This is technically possible, in general a common issue with .NET classes that are not thread-safe. The SerialPort class is not, there's no practical case where it needs to be thread-safe.
The rough diagnostic is that two separate threads are calling ReadTo() on the same SerialPort object concurrently. A standard threading race condition will occur in the code that updates the readPos variable. Both threads have copied the same data from the buffer and each increment readPos. In effect advancing readPos too far by double the amount. Kaboom when the next call occurs with readPos larger than readLen, producing a negative value for the number of available bytes in the buffer.
The simple explanation is that your List<SuperSerialPort>
collection contains the same port more than once. The Parallel.ForEach() statement triggers the race. Works just fine for a while, until two threads execute the decoder.GetChars() method simultaneously and both arrive at the next statement:
readPos += bytesToRead;
Best way to test the hypothesis is to add code that ensures that the list does contain the same port more than once.
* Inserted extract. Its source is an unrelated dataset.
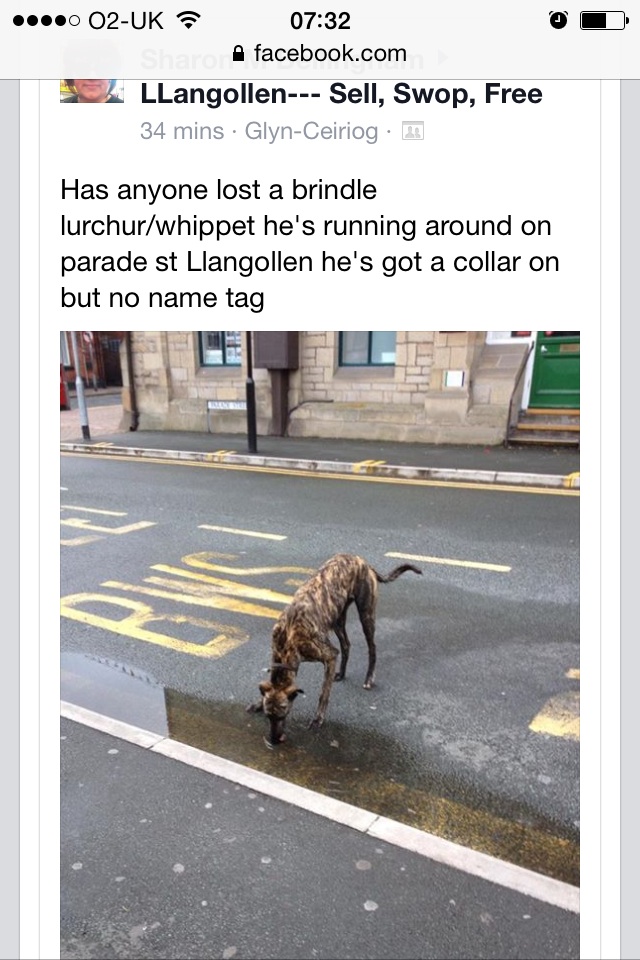Tap the group privacy audience icon
The height and width of the screenshot is (960, 640).
click(x=412, y=131)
Roughly:
#if DEBUG
for (int ix = 0; ix < ports.Count - 1; ++ix)
for (int jx = ix + 1; jx < ports.Count; ++jx)
if (ports[ix].PortName == ports[jx].PortName)
throw new InvalidOperationException("Port used more than once");
#endif
A second explanation is that your method is being calling by more than one thread. That can't work, your method isn't thread-safe. Short from protecting it with a lock, making sure that only one thread ever calls it is the logical fix.